Des chercheurs annoncent avoir identifié deux nouveaux prédateurs microscopiques représentant une nouvelle branche de l’arbre de vie nommée « Provora ». En tant que prédateurs voraces numériquement rares, mais essentiels dans leur écosystème, ces petits organismes sont aujourd’hui considérés comme les « lions » de leur environnement.
La phylogénétique moléculaire des eucaryotes microbiens a remodelé l’arbre de la vie en établissant de larges divisions taxonomiques. Ces « supergroupes » ont depuis remplacé les règnes traditionnels des animaux, des champignons et des plantes. De nos jours, la grande majorité des espèces nouvellement découvertes appartiennent à un petit nombre de supergroupes connus. En revanche, certaines se distinguent très clairement, ce qui soulève des questions sur la nature et le degré de la diversité non découverte.
Dans le cadre d’une nouvelle étude publiée dans Nature, des chercheurs annoncent avoir isolé une dizaine de souches précédemment non décrites de prédateurs microbiens. Tous ont été identifiés dans des échantillons d’eau douce et salée prélevés dans divers habitats marins du monde entier, notamment dans des récifs coralliens de Curaçao, dans des sédiments des mers Noire et Rouge, et dans de l’eau des océans Pacifique et Arctique du nord-est.
Ils formeraient collectivement un nouveau « supergroupe » diversifié d’eucaryotes appelé Provora qui serait génétiquement, morphologiquement et comportementalement distinct des autres eucaryotes.

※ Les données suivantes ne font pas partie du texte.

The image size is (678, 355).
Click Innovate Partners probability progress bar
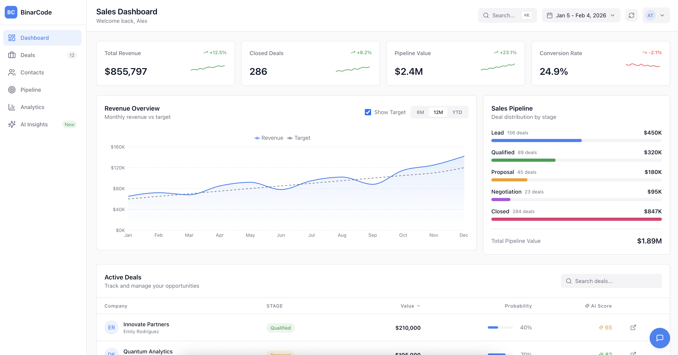pyautogui.click(x=500, y=327)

Ce nouveau supergroupe comprend deux clades divergents de prédateurs : Nebulidia et Nibbleridia. D’apparence à peu près similaire, ils diffèrent essentiellement par leur comportement et leur contenu génétique. Pour simplifier, les premiers consomment leurs proies entières, tandis que les seconds les grignotent en petits morceaux.
Lions microbiens
Dans les échantillons où ces microbes étaient présents, quasiment tous les autres disparaissaient après un à deux jours en étant consommés par les premiers. Très vite, les chercheurs ont compris qu’ils avaient affaire à de grands prédateurs du monde microbien.
Comme les lions et autres grands prédateurs terrestres, ces « nouveaux » microbes sont numériquement rares, mais importants pour l’écosystème. « Imaginez si vous étiez un extraterrestre et échantillonniez le Serengeti : vous auriez beaucoup de plantes et peut-être une gazelle, mais pas de lions« , détaille le Dr Patrick Keeling, principal auteur de l’étude. « Mais les lions comptent, même s’ils sont rares. Ici c’est un peu pareil. Ces microbes sont les « lions » du monde microbien« .

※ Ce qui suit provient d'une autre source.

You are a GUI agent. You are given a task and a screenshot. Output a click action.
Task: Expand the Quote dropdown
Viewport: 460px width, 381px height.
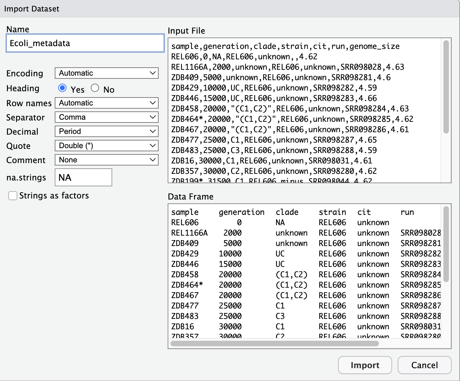106,146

Cette nouvelle branche de l’arbre de vie nous aide à comprendre les fondements du monde vivant et le fonctionnement de l’évolution.

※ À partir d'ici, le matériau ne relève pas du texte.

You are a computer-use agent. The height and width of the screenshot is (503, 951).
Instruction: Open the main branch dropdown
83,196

« Ignorer les écosystèmes microbiens, comme nous le faisons souvent, c’est comme avoir une maison qui a besoin de réparations et simplement redécorer la cuisine, mais ignorer le toit ou les fondations« , note le Dr Keeling. « Il s’agit d’une ancienne branche de l’arbre de vie qui est à peu près aussi diversifiée que les règnes animal et fongique combinés, et personne ne savait qu’elle était là. »
Les chercheurs prévoient maintenant de séquencer les génomes entiers de ces organismes dans le but d’en savoir plus sur leur organisation moléculaire, leur structure et leurs habitudes alimentaires.